Gems from the Original: From Glory to the Cross

Gems from the Original: From Glory to the Cross

Harold J B

           THE PHILIPPIAN CHRISTIANS were to have the same mind in them that was in Christ Jesus (Phil. 2:5).  In telling them this, the Apostle Paul explained the kind of attitude that characterized the Lord Jesus Christ.  Although as to His “form” (v 6), He was God, He did not consider it something to be grasped after to maintain the glory He had with the Father.

But made himself of no reputation, and took upon him the form of a servant, and was made in the likeness of men (2:7).

 The phrase “made himself of no reputation” is literally “he emptied himself.”  The emptying of Himself is the opposite of grasping after what He had in the presence of the Father—independent exercise of authority and the free expression of His attributes.  Thus, it could be said that He “made himself of no reputation.”

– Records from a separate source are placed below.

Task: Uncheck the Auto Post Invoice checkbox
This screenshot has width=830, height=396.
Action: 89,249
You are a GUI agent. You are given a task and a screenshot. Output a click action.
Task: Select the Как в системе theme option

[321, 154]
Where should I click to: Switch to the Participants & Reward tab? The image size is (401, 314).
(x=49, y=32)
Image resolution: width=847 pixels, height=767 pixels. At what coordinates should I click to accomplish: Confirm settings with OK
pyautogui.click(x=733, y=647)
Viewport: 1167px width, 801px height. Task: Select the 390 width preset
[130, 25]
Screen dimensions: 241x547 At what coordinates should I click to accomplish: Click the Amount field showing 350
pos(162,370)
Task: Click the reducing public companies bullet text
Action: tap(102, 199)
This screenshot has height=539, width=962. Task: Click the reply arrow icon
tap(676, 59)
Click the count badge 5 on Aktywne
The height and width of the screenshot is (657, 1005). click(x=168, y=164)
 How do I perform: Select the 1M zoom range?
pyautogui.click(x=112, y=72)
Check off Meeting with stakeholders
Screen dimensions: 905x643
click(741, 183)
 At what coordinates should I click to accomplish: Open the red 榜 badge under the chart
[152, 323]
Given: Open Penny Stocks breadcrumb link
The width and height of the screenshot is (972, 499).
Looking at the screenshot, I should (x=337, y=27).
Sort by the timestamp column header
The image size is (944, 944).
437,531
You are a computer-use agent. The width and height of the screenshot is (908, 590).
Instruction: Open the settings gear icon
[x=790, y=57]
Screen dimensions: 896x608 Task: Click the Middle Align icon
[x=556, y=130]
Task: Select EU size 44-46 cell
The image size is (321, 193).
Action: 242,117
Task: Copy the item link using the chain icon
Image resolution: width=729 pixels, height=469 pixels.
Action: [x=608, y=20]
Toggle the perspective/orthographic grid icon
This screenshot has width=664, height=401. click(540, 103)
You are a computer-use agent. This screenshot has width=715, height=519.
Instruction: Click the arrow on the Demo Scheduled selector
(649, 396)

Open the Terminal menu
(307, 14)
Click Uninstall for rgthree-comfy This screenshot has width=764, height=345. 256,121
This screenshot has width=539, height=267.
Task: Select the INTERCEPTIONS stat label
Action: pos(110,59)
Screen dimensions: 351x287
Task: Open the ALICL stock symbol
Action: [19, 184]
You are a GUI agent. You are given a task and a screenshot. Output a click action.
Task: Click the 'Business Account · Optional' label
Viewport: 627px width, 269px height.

Instead, He “took upon him the form of a servant.”  The word translated “form” is morphe, the same word translated “form” in verse 6. as to His inner essence, He was God, but upon His choice to come to earth, He took on also the inner essence of a servant.  The Word Paul used for “servant” was the common word in the New Testament times for “slave.”  What a contrast!  Jesus Christ gave up the highest glory imaginable—a position of complete independence—and took the lowest position thinkable.  A servant, or a slave, is one who has no will of his own but is entirely subjected to serving the will of another.  Jesus Christ came to earth to do the will of His Father and at the end of His earthly life was able to say to the Father, “I have glorified thee on the earth:  I have finished the work which thou gavest me to do” (John 17:4).  The love of the Lord Jesus Christ for fallen man is indicated that He would not have had to give up His position of glory and take on the form of a servant.  He could have insisted on His rights to retain the glory He had with the Father.  This is the exact point Paul was making to the Philippians.  Although it was the right of the Lord Jesus Christ to retain this position He had with the Father, He willingly gave it up for others

In being willing to give up His position of glory, the Lord Jesus Christ “was made in the likeness of men.”  These words reveal His identification with mankind, for His appearance was similar.

And being found in fashion as a man, he humbled himself, and became obedient unto death, even the death of the cross (2:8).

A key word in this verse is the one translated “fashion” (schema), which emphasizes the outer appearance.  As to His inner essence, Christ was the God-Man, but outwardly He appeared “as a man.”  So thoroughly was His appearance as a man that many of His contemporaries did not know He was also God.

 In this passage, which emphasizes what the Lord Jesus Christ gave up, Paul said, “He humbled himself.”  The Lord Jesus Christ was willing to be born into a family of low estate.  It was one thing for Him to be willing to give up His glory with the father and to be born into the human race, but it was quite another thing for Him to be willing to be born into a family which had very little of this world’s goods.  He could have chosen to be born into the family of the Roman Emperor, thereby assuring Himself of eventually ruling the then-known world.

By being born into any Roman family, thus being a Roman citizen, he would have been protected from the most horrible form of execution—crucifixion.  This was reserved for non-Romans and even then for only the grossest of criminals.  But Jesus Christ willingly gave up the glory He had with the Father and became a member of a family existing on the level of poverty.  What a lesson His example was to the first-century Philippian Christians, and what a lesson it ought to be to 20th-century Christians.

Jesus Christ “became obedient unto death, even the death of the cross.”  It is difficult enough to imagine the Lord Jesus Christ giving up His glory with the Father and taking a position that would involve death, but it is especially difficult to imagine that He would agree to experience “the death of the cross.”  Even the unsaved in Philippi, with their Greek culture, probably shuddered at the thought of the ugly death on the cross, and now Paul was telling the believer that this is precisely what Jesus Christ chose in contrast to His former position.  No wonder the Apostle John said, “Herein is love, not that we loved God, but that he loved us, and sent his Son to be the propitiation  for our sins”  (I John 4:10).

Paul had told the Philippians “Stand fast in one spirit” (1:27), and, “Be like-minded, having the same love, being of one accord, of one mind” (2:2).  A believer’s attitude toward another believer is tremendously important as they serve Christ together.  It is not always easy for a Christian to have the right attitude toward another Christian.  Paul did not indicate that it was easy, but by stating what the Lord Jesus Christ gave up in order to pay the penalty for sin, he thereby indicated that if Christians have the same attitude, they will be able to live together harmoniously.